'''

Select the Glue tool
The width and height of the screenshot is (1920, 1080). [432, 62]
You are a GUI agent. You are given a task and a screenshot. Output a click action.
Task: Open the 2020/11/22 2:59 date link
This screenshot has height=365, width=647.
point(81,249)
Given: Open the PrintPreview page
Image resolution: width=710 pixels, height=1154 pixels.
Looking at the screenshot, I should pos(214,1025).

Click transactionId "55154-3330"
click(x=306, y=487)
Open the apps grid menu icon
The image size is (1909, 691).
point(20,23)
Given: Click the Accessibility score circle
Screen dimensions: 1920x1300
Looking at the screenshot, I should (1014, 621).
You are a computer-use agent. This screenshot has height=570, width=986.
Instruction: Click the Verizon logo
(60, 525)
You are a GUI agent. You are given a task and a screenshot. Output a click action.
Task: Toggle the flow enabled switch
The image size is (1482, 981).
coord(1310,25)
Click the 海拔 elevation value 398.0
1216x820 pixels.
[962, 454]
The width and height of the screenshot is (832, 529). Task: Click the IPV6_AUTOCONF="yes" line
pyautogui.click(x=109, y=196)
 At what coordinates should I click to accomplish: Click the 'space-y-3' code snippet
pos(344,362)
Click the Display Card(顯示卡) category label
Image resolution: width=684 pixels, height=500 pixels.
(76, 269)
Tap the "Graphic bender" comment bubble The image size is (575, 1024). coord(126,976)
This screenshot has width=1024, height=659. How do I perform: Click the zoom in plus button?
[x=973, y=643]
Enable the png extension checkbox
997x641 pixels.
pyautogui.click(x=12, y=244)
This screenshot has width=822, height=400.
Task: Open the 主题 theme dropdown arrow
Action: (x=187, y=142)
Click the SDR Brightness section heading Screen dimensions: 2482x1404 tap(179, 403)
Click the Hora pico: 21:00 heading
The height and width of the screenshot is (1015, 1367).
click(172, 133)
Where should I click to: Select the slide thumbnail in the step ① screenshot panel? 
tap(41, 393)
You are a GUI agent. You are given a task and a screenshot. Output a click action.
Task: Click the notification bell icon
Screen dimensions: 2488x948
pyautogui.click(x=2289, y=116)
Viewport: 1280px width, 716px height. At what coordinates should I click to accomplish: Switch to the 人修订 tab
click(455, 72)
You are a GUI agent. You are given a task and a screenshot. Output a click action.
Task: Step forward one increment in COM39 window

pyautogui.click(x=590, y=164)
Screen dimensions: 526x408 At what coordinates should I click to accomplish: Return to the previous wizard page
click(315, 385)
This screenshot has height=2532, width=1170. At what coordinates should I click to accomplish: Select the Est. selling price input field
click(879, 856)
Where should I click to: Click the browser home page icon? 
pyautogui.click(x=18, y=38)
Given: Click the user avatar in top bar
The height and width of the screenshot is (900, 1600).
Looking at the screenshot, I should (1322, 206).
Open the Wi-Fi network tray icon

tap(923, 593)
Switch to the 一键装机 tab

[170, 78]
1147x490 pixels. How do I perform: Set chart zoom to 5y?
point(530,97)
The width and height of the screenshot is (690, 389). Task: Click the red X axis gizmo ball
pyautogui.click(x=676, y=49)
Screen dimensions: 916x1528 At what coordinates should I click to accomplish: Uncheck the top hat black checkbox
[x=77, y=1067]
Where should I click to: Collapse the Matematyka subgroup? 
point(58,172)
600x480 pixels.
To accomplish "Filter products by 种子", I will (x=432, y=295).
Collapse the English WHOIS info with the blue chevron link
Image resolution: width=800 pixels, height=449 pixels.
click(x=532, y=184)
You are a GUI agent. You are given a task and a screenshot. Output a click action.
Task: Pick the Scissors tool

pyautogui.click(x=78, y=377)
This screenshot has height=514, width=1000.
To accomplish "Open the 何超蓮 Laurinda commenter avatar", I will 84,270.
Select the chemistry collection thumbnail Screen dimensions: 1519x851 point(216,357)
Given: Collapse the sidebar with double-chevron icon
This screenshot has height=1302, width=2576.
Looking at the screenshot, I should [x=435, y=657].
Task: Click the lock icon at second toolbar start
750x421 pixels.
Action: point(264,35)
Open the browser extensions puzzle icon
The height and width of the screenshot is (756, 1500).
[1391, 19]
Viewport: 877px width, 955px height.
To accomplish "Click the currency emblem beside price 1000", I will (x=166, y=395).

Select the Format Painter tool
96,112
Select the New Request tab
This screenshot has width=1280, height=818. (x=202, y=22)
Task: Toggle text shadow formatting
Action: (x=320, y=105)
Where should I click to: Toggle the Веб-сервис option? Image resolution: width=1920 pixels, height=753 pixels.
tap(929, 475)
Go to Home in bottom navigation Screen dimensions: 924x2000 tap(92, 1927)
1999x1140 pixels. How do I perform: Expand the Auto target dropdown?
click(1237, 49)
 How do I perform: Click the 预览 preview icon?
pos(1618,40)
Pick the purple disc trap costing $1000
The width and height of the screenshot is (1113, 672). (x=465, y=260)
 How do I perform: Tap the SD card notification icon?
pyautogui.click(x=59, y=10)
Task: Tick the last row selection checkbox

'''

GIVEN EXERCISE:
Rewrite the lines above, changing "GUI agent" to "GUI assistant" and leaving everything else as it is.

CORRECT ANSWER:
Select the Glue tool
The width and height of the screenshot is (1920, 1080). [432, 62]
You are a GUI assistant. You are given a task and a screenshot. Output a click action.
Task: Open the 2020/11/22 2:59 date link
This screenshot has height=365, width=647.
point(81,249)
Given: Open the PrintPreview page
Image resolution: width=710 pixels, height=1154 pixels.
Looking at the screenshot, I should pos(214,1025).

Click transactionId "55154-3330"
click(x=306, y=487)
Open the apps grid menu icon
The image size is (1909, 691).
point(20,23)
Given: Click the Accessibility score circle
Screen dimensions: 1920x1300
Looking at the screenshot, I should (1014, 621).
You are a computer-use agent. This screenshot has height=570, width=986.
Instruction: Click the Verizon logo
(60, 525)
You are a GUI assistant. You are given a task and a screenshot. Output a click action.
Task: Toggle the flow enabled switch
The image size is (1482, 981).
coord(1310,25)
Click the 海拔 elevation value 398.0
1216x820 pixels.
[962, 454]
The width and height of the screenshot is (832, 529). Task: Click the IPV6_AUTOCONF="yes" line
pyautogui.click(x=109, y=196)
 At what coordinates should I click to accomplish: Click the 'space-y-3' code snippet
pos(344,362)
Click the Display Card(顯示卡) category label
Image resolution: width=684 pixels, height=500 pixels.
(76, 269)
Tap the "Graphic bender" comment bubble The image size is (575, 1024). coord(126,976)
This screenshot has width=1024, height=659. How do I perform: Click the zoom in plus button?
[x=973, y=643]
Enable the png extension checkbox
997x641 pixels.
pyautogui.click(x=12, y=244)
This screenshot has width=822, height=400.
Task: Open the 主题 theme dropdown arrow
Action: (x=187, y=142)
Click the SDR Brightness section heading Screen dimensions: 2482x1404 tap(179, 403)
Click the Hora pico: 21:00 heading
The height and width of the screenshot is (1015, 1367).
click(172, 133)
Where should I click to: Select the slide thumbnail in the step ① screenshot panel? 
tap(41, 393)
You are a GUI assistant. You are given a task and a screenshot. Output a click action.
Task: Click the notification bell icon
Screen dimensions: 2488x948
pyautogui.click(x=2289, y=116)
Viewport: 1280px width, 716px height. At what coordinates should I click to accomplish: Switch to the 人修订 tab
click(455, 72)
You are a GUI assistant. You are given a task and a screenshot. Output a click action.
Task: Step forward one increment in COM39 window

pyautogui.click(x=590, y=164)
Screen dimensions: 526x408 At what coordinates should I click to accomplish: Return to the previous wizard page
click(315, 385)
This screenshot has height=2532, width=1170. At what coordinates should I click to accomplish: Select the Est. selling price input field
click(879, 856)
Where should I click to: Click the browser home page icon? 
pyautogui.click(x=18, y=38)
Given: Click the user avatar in top bar
The height and width of the screenshot is (900, 1600).
Looking at the screenshot, I should (1322, 206).
Open the Wi-Fi network tray icon

tap(923, 593)
Switch to the 一键装机 tab

[170, 78]
1147x490 pixels. How do I perform: Set chart zoom to 5y?
point(530,97)
The width and height of the screenshot is (690, 389). Task: Click the red X axis gizmo ball
pyautogui.click(x=676, y=49)
Screen dimensions: 916x1528 At what coordinates should I click to accomplish: Uncheck the top hat black checkbox
[x=77, y=1067]
Where should I click to: Collapse the Matematyka subgroup? 
point(58,172)
600x480 pixels.
To accomplish "Filter products by 种子", I will (x=432, y=295).
Collapse the English WHOIS info with the blue chevron link
Image resolution: width=800 pixels, height=449 pixels.
click(x=532, y=184)
You are a GUI assistant. You are given a task and a screenshot. Output a click action.
Task: Pick the Scissors tool

pyautogui.click(x=78, y=377)
This screenshot has height=514, width=1000.
To accomplish "Open the 何超蓮 Laurinda commenter avatar", I will 84,270.
Select the chemistry collection thumbnail Screen dimensions: 1519x851 point(216,357)
Given: Collapse the sidebar with double-chevron icon
This screenshot has height=1302, width=2576.
Looking at the screenshot, I should [x=435, y=657].
Task: Click the lock icon at second toolbar start
750x421 pixels.
Action: point(264,35)
Open the browser extensions puzzle icon
The height and width of the screenshot is (756, 1500).
[1391, 19]
Viewport: 877px width, 955px height.
To accomplish "Click the currency emblem beside price 1000", I will (x=166, y=395).

Select the Format Painter tool
96,112
Select the New Request tab
This screenshot has width=1280, height=818. (x=202, y=22)
Task: Toggle text shadow formatting
Action: (x=320, y=105)
Where should I click to: Toggle the Веб-сервис option? Image resolution: width=1920 pixels, height=753 pixels.
tap(929, 475)
Go to Home in bottom navigation Screen dimensions: 924x2000 tap(92, 1927)
1999x1140 pixels. How do I perform: Expand the Auto target dropdown?
click(1237, 49)
 How do I perform: Click the 预览 preview icon?
pos(1618,40)
Pick the purple disc trap costing $1000
The width and height of the screenshot is (1113, 672). (x=465, y=260)
 How do I perform: Tap the SD card notification icon?
pyautogui.click(x=59, y=10)
Task: Tick the last row selection checkbox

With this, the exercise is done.